◆ Data lines ◆
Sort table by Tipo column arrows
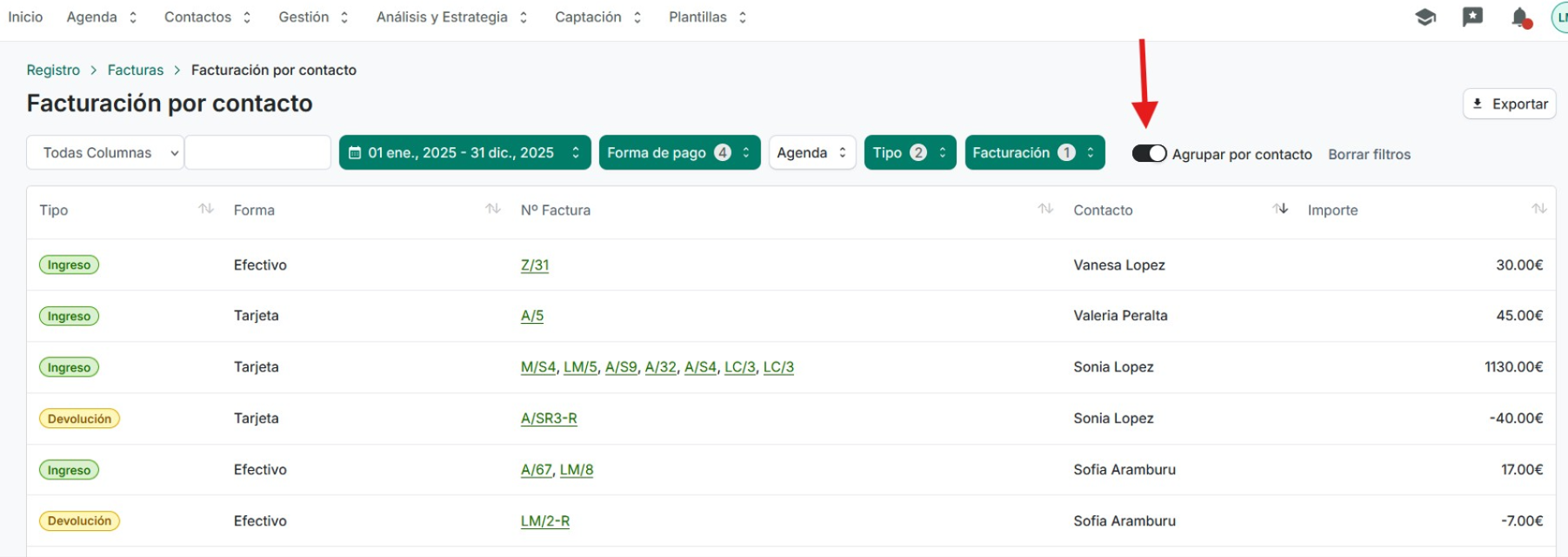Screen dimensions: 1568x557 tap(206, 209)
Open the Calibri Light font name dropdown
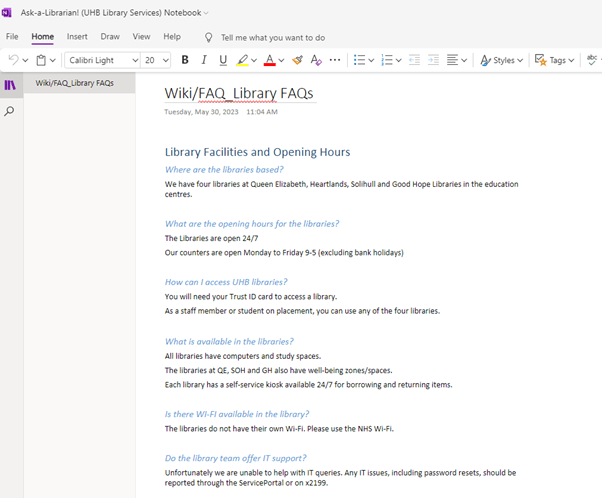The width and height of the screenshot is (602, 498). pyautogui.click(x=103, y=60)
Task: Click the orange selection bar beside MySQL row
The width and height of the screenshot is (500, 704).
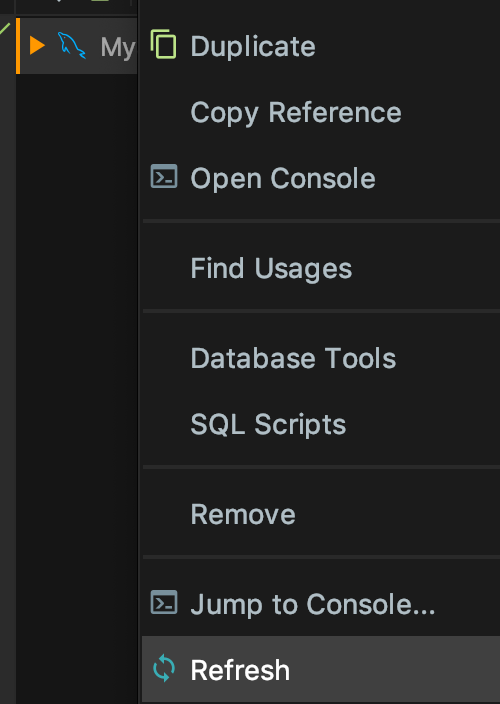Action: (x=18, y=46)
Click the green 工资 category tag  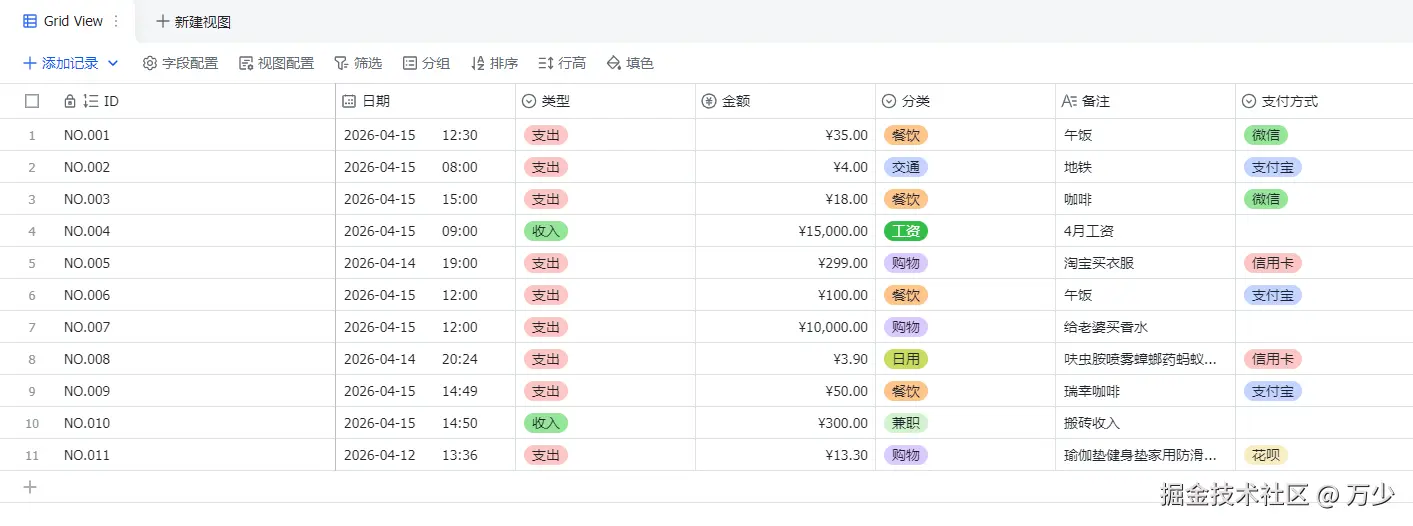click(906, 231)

◆ To do ◆
Print everything in the listing from its first line down to the line containing "The width and height of the screenshot is (602, 498).", with both ends included and the pictures left out.

◆ Response to the exercise ◆
Sort table by Tipo column arrows
Screen dimensions: 1568x557 tap(206, 209)
Open the Calibri Light font name dropdown
The width and height of the screenshot is (602, 498). pyautogui.click(x=103, y=60)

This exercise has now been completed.